(Stored data entries)
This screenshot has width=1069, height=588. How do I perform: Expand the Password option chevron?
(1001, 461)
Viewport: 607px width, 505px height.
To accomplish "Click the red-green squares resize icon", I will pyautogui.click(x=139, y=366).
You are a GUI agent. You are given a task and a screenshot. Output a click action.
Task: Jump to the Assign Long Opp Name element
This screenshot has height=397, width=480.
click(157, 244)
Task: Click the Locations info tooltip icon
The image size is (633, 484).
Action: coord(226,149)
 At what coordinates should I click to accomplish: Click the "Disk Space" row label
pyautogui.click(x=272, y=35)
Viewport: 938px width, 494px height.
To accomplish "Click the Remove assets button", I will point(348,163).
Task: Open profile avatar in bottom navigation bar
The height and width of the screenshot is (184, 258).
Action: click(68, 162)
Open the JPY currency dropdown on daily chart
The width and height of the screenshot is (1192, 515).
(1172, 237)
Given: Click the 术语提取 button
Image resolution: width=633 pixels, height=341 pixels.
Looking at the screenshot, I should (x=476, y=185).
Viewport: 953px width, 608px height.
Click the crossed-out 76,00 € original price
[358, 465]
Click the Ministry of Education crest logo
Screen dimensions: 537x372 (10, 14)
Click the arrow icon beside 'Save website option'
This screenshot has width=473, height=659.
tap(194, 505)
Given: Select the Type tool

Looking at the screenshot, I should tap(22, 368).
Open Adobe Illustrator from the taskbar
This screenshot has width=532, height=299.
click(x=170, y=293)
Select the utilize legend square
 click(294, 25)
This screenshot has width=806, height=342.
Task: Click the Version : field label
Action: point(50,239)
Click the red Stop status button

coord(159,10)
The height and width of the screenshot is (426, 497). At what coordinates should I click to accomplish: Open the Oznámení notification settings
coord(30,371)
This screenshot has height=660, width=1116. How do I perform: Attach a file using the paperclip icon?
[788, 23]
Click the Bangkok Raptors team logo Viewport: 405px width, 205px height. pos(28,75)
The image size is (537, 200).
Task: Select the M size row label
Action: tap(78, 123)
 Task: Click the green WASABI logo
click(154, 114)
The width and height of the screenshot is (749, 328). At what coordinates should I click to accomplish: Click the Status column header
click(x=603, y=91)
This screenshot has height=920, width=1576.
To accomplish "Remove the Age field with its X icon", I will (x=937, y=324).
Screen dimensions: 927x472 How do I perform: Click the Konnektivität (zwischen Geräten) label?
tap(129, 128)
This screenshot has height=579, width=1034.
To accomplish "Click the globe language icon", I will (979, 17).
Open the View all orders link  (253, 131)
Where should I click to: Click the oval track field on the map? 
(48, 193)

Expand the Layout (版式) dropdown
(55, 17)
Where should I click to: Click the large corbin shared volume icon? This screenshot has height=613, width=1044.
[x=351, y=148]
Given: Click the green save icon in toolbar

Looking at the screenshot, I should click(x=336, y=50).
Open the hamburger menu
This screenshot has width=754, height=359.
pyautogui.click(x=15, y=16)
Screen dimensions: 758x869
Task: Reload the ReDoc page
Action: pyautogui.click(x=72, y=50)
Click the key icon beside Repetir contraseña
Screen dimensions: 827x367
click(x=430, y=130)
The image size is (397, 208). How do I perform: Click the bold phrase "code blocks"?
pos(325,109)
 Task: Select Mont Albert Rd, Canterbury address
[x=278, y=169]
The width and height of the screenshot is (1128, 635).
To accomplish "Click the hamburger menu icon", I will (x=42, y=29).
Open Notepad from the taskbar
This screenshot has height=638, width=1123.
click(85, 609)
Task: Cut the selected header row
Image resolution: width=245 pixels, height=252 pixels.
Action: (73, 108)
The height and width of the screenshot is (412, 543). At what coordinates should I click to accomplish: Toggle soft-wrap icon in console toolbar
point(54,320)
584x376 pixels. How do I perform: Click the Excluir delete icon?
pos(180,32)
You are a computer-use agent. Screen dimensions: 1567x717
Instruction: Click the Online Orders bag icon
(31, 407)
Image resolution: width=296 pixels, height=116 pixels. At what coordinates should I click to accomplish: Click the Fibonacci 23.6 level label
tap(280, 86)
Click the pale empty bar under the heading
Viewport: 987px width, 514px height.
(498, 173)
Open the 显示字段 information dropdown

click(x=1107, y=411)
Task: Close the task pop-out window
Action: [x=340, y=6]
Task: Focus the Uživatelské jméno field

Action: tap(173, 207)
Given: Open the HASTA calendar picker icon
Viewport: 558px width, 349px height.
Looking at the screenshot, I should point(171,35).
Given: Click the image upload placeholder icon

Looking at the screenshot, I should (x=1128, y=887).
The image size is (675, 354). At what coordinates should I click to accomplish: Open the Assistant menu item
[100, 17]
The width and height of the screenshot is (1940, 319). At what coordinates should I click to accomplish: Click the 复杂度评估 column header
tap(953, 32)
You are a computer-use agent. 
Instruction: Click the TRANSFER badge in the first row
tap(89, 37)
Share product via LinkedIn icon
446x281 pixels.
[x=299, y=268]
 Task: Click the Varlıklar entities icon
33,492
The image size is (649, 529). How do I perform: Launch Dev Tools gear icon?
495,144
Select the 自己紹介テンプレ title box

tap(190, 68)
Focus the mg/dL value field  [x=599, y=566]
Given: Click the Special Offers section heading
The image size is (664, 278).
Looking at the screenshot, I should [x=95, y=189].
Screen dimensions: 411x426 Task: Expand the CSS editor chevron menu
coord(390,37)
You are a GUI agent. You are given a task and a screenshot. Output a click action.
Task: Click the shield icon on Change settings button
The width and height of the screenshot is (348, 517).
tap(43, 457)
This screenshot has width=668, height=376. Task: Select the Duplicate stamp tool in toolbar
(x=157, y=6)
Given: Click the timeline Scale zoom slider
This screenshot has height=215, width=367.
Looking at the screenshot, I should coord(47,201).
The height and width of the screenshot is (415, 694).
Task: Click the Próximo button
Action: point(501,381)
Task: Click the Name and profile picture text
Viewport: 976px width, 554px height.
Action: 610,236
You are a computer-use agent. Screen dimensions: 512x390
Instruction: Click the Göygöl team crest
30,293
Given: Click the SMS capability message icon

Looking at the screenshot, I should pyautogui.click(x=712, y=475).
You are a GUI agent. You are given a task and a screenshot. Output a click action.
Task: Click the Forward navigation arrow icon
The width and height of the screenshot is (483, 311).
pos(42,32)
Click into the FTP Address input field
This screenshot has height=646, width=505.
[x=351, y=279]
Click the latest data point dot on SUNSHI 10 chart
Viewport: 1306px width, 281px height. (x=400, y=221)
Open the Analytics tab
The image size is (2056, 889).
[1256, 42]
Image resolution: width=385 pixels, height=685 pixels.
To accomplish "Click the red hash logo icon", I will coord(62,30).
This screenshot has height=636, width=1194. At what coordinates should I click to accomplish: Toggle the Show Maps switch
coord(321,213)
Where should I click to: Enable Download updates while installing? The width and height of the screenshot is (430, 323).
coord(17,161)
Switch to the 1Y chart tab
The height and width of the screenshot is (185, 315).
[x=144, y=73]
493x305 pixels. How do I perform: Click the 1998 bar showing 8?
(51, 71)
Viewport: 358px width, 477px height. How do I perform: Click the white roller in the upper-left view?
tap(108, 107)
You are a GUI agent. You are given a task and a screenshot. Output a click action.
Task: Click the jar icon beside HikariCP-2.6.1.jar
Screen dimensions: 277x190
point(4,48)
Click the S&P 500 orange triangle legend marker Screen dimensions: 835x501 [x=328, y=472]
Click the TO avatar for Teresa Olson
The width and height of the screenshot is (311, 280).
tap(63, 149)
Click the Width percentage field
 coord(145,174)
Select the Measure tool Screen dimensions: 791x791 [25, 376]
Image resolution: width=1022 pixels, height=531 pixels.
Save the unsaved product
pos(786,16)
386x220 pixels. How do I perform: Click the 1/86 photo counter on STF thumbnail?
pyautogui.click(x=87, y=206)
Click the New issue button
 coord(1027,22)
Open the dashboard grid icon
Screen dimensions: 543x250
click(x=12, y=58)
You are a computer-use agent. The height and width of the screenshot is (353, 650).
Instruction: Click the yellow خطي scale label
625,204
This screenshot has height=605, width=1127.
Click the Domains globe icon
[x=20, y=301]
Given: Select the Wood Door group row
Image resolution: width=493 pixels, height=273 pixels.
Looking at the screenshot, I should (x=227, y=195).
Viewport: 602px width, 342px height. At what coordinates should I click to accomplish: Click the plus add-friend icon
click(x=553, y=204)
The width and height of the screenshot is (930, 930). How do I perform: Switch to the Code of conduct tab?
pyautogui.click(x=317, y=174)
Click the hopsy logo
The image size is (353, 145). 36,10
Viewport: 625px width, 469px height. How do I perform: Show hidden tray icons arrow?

## Required work
Lines that contain "profile" are to be copied from the records above.

## Task result
Task: Open profile avatar in bottom navigation bar
Task: Click the Name and profile picture text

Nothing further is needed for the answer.